A Man’s Role In A Woman’s World
“When you marry a girl, don’t expect her to abandon her girlfriends, because you’ll never be able to take their place.” ~ A man to his son
Truer words were never spoken. It’s that whole DNA thing again. A basic need that appears on an almost daily basis, to connect, to absorb, to reach out to our female counterparts – feeling completely and undeniably safe to expose whatever thoughts that happen to surface. We know we will be accepted, but that’s a given because after all, women are from Venus, aren’t we?
But in life, there must be balance. The yin to the yang, the black to the white, the leather to the lace.
So if I were to place an ad in the newspaper tonight, it would say something like this:
Wanted: Seeking Males for Friendship Only – Applications now being accepted.

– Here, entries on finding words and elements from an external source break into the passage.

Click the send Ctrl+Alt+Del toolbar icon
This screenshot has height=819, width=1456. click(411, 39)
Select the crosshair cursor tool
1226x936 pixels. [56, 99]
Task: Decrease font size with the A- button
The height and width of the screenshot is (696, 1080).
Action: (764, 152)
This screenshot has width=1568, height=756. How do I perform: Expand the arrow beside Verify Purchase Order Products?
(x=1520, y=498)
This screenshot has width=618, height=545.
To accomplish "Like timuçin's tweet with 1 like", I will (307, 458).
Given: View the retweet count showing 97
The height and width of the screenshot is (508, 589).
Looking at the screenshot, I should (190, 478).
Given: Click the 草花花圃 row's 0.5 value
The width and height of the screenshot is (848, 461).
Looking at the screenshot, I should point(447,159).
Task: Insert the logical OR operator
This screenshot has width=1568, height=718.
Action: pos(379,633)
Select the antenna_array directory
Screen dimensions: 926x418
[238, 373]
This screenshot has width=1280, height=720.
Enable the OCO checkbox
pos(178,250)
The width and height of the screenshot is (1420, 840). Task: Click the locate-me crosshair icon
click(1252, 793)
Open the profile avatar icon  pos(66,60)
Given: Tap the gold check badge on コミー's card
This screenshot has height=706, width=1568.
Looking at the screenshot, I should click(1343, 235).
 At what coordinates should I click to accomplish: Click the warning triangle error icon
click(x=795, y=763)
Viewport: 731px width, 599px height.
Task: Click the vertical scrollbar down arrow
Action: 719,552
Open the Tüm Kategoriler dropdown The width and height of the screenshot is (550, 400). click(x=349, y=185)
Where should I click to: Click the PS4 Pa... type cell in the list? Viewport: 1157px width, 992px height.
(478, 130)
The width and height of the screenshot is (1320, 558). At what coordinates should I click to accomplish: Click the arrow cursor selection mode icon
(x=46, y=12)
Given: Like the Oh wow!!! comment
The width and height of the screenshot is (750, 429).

I’d do it because I like men, because some are strong, some are witty. Some give that big brother feeling that women just want to embrace. But most of all, men offer something girlfriends can’t – a perspective of life from a male’s point of view. Men offer the other half of balance. These friendships are easy-going and safe and are an underrated commodity that is a shame not to pursue.
But can men and women truly be friends? It depends on who you’re talking to.
In college, I hooked up with Rob, who was my best male friend through my first year. As a couple, we went bowling, watched movies, ate Chinese food in front of the TV, and took walks on the beach – sans the emotions. It was a nice change from hanging out all the time with my three female roommates whose emotions ran to the extremes from one day to the next.
Then there was Chuck, Dave, and Dave (yes, two) who were always up for taking me and my roommates out clubbing. Again, just as friends, and if there was any sexual tension between any of us, we never let it get in the way of our friendship.
Is this the exception rather than the rule? What happens when there is attraction on one side? What if two people met at the wrong time in each other’s lives and a relationship beyond friends is not an option?
A friend told me once that in order for men and women to be friends, the attraction had to run its course and then, only then, could the two be friends.
And if it didn’t run its course? We could walk away, but then we literally toss out any chance of interaction with a person we were attracted to in the first place. It’s a case of cutting off our nose to spite our face, and both sides usually feel the loss.
The end result of any relationship doesn’t have to be the progression of the human race or co-habitation in order to fall into the roles society has set up.
Friendships between men and women can be….just because.
What about you? Do you think men and women can be friends? If you are married, do either of you have opposite-sex friends? If not, do you find yourself missing it? I’d love to know!